■ Data to examine
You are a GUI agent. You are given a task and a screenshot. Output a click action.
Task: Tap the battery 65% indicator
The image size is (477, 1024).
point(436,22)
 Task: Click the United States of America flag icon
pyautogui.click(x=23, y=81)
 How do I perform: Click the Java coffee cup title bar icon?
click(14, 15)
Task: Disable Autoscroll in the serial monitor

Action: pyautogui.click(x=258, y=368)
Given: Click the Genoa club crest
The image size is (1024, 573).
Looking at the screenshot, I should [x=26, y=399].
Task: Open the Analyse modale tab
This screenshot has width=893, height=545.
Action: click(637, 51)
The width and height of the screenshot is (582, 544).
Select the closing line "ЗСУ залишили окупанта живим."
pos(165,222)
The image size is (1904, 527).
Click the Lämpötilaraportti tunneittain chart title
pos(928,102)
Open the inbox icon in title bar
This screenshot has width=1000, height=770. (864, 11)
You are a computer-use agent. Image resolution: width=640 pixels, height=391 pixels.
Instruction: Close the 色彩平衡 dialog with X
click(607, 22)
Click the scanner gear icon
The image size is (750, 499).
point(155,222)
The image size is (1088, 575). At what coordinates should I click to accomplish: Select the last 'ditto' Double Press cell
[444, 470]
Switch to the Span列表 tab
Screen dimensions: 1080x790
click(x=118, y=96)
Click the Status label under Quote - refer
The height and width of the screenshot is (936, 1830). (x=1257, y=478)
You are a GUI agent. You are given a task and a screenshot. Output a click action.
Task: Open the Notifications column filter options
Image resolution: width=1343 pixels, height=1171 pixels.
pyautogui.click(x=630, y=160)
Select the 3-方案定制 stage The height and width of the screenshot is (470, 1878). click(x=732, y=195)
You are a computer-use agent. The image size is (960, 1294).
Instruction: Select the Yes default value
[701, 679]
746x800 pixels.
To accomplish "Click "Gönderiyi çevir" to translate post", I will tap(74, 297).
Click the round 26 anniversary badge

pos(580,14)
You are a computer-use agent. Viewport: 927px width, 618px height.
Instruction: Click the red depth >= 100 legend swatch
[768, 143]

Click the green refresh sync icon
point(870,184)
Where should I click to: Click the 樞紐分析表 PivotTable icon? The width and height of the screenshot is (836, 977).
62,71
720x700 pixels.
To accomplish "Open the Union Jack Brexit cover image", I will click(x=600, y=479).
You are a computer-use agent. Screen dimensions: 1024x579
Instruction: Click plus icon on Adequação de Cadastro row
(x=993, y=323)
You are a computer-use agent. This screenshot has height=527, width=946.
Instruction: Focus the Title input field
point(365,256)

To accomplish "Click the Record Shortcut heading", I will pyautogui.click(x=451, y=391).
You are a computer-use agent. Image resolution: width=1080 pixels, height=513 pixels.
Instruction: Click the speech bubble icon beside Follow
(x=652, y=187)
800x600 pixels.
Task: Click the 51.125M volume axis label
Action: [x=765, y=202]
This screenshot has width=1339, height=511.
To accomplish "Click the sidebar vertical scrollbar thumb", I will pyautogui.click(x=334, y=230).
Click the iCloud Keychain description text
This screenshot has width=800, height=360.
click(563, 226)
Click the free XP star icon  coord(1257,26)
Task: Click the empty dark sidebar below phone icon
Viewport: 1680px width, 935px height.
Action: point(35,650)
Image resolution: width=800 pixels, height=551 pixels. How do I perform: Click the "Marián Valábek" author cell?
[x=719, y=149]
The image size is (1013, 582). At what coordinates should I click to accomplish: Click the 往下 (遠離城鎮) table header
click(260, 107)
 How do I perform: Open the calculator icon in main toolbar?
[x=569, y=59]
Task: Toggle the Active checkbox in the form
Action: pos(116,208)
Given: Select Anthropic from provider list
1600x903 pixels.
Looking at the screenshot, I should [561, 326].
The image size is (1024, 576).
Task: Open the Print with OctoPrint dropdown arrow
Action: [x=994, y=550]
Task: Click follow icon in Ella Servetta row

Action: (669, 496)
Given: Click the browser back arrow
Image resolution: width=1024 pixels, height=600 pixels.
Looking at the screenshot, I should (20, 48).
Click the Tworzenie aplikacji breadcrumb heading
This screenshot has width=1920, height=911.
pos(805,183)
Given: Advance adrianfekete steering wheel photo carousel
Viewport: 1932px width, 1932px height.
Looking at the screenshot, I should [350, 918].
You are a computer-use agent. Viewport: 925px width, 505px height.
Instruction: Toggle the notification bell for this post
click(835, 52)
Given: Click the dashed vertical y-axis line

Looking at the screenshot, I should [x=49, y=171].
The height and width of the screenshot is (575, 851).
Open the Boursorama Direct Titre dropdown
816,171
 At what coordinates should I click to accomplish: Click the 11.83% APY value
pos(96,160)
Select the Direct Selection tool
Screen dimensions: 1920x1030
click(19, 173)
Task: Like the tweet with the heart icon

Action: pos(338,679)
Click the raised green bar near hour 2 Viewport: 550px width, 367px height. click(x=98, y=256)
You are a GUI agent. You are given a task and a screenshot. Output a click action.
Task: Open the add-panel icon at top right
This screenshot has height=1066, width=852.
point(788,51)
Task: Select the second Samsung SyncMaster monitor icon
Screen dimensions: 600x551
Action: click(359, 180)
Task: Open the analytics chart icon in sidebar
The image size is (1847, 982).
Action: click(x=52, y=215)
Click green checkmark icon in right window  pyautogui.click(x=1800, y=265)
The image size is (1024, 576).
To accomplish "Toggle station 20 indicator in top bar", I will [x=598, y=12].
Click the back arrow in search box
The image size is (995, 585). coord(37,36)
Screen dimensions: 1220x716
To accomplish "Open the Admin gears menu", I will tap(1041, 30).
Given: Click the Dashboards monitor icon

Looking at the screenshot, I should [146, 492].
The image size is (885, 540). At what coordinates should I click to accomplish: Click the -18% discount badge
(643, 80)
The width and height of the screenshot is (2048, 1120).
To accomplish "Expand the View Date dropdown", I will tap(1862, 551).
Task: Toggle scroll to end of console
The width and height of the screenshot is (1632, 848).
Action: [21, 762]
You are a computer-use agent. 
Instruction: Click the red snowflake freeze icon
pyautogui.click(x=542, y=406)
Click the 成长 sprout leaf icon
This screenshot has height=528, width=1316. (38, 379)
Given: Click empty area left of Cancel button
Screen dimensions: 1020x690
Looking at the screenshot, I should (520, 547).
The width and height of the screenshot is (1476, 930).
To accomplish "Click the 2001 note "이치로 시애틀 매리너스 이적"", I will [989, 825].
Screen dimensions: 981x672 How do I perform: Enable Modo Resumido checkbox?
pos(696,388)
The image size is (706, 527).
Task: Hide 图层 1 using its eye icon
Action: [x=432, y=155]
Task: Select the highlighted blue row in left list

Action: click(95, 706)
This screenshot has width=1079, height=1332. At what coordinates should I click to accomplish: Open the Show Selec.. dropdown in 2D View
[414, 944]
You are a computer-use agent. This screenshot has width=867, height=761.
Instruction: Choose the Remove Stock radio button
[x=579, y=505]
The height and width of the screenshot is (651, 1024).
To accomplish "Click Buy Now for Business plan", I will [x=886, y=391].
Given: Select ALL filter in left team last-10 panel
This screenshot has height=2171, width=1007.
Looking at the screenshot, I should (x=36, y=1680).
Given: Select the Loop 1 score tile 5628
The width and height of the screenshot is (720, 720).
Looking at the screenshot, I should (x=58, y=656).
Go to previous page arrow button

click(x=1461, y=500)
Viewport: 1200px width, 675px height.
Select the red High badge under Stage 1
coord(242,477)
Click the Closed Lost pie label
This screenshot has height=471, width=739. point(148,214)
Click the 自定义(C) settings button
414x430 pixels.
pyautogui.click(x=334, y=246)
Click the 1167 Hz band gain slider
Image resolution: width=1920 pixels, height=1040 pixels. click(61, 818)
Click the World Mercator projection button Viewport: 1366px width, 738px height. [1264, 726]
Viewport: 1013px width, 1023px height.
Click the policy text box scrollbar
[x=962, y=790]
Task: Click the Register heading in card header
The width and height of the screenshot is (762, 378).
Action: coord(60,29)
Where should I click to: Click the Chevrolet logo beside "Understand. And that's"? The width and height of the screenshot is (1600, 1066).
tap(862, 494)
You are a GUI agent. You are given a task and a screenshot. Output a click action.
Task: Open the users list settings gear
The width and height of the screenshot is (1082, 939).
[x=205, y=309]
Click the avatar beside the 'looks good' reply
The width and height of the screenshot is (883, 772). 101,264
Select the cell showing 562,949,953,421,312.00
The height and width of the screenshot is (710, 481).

■ Aim of the exercise
Search the lines above for the string "will" and copy each line that has it.

■ Solved problem
To accomplish "Click "Gönderiyi çevir" to translate post", I will tap(74, 297).
To accomplish "Open the Union Jack Brexit cover image", I will click(x=600, y=479).
To accomplish "Click the Record Shortcut heading", I will pyautogui.click(x=451, y=391).
To accomplish "Click the sidebar vertical scrollbar thumb", I will pyautogui.click(x=334, y=230).
To accomplish "Toggle station 20 indicator in top bar", I will [x=598, y=12].
To accomplish "Open the Admin gears menu", I will tap(1041, 30).
To accomplish "Expand the View Date dropdown", I will tap(1862, 551).
To accomplish "Click the 2001 note "이치로 시애틀 매리너스 이적"", I will [989, 825].
To accomplish "Click Buy Now for Business plan", I will [x=886, y=391].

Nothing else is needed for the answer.